EEOC Releases New National Enforcement Plan

WASHINGTON — The U.S. Equal Employment Opportunity Commission (EEOC) today approved a new National Enforcement Plan (NEP) for fiscal years 2025-2029.

The NEP replaces the agency’s fiscal year 2024-2028 Strategic Enforcement Plan. The NEP helps guide the EEOC’s work through all of the agency’s activities, including outreach, public education, technical assistance, enforcement, and litigation. It also reaffirms the agency’s three-pronged approach to eliminating discrimination in the workplace: prevention through education and outreach; the voluntary resolution of disputes, including through Alternative Dispute Resolution, pre-determination settlements, and conciliation agreements; and strong and evenhanded enforcement through litigation.
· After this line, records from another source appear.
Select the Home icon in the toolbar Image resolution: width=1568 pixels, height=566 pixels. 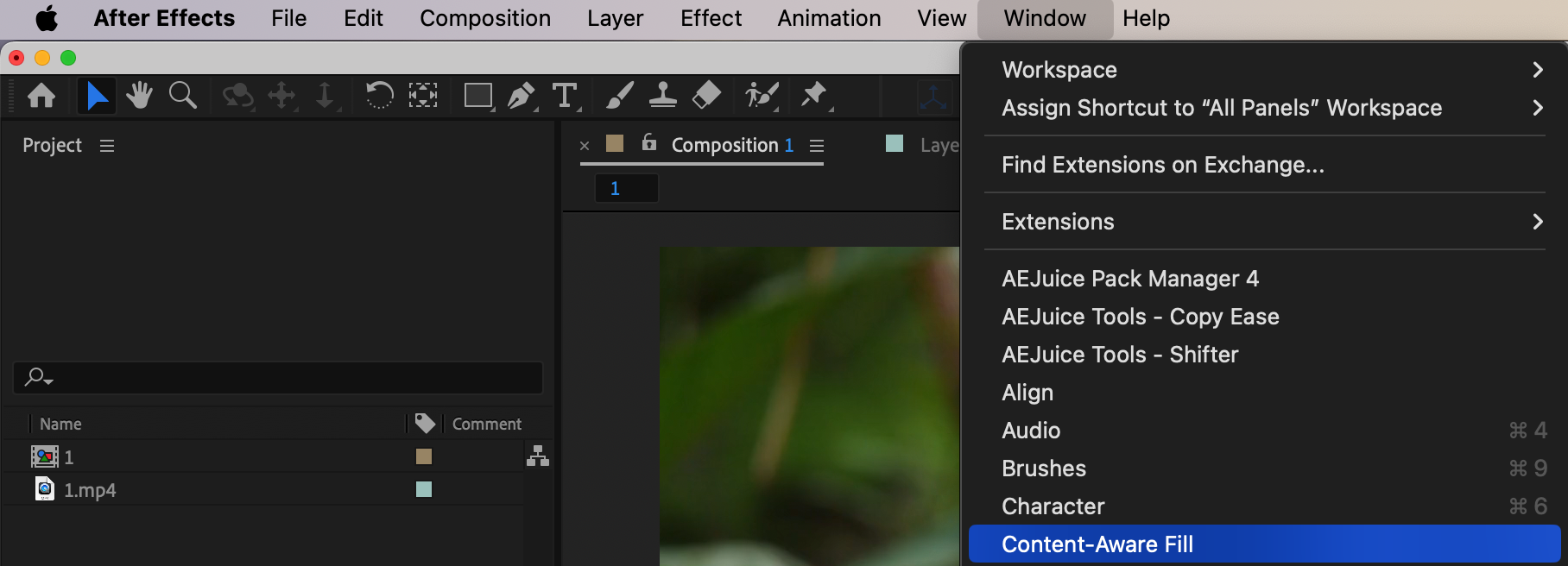41,95
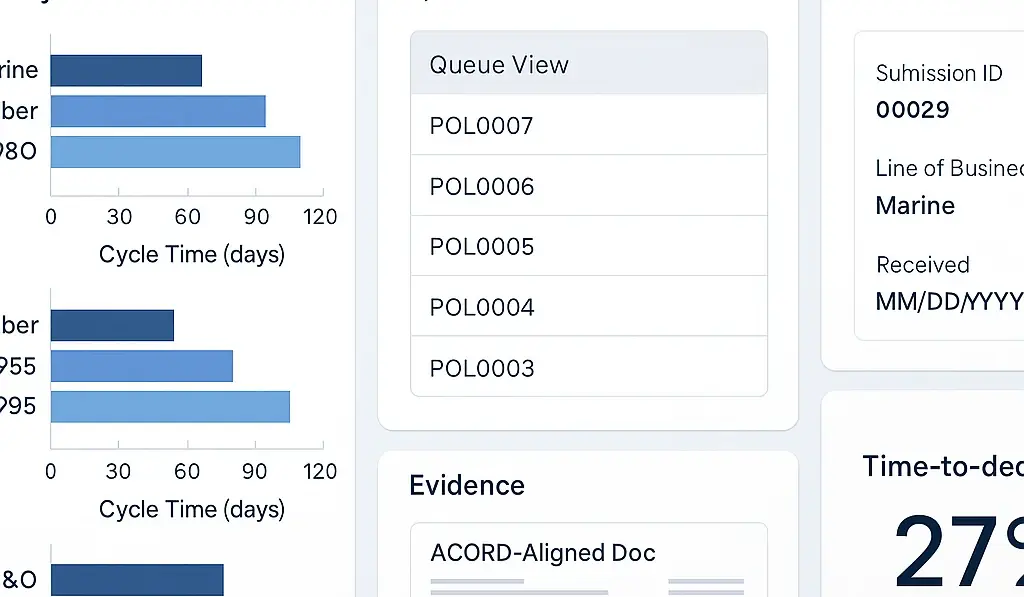This screenshot has height=597, width=1024.
Task: Select the middle bar in top chart
Action: click(158, 111)
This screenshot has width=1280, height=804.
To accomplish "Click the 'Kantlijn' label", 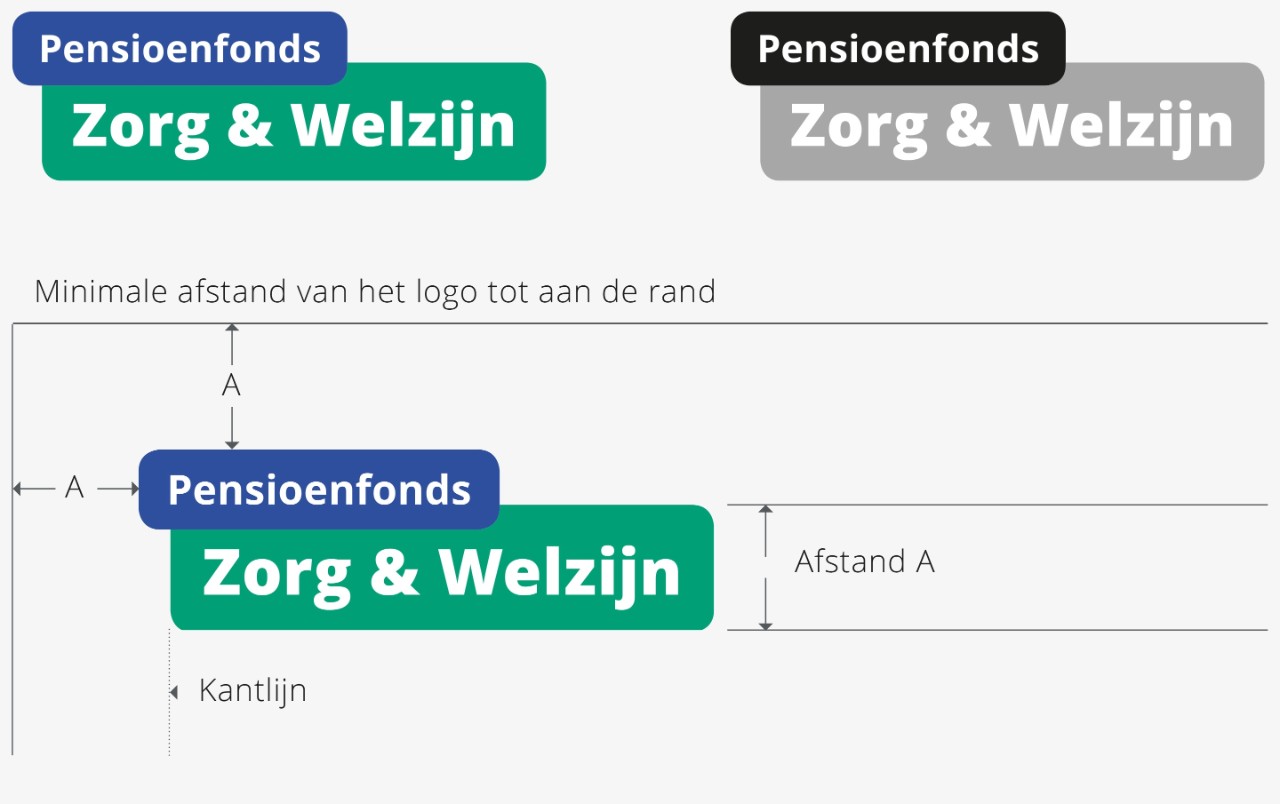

“The National Enforcement Plan reaffirms the agency’s unwavering commitment to merit-based, evenhanded enforcement of our nation’s civil rights laws,” said EEOC Chair Andrea Lucas. “By prioritizing intentional discrimination and underscoring that every worker must be treated as an individual under the law, this plan sharpens the agency’s focus on protecting equal opportunity for all Americans. It strategically directs enforcement resources toward the most serious and consequential unlawful employment practices to better safeguard workers’ civil rights nationwide.”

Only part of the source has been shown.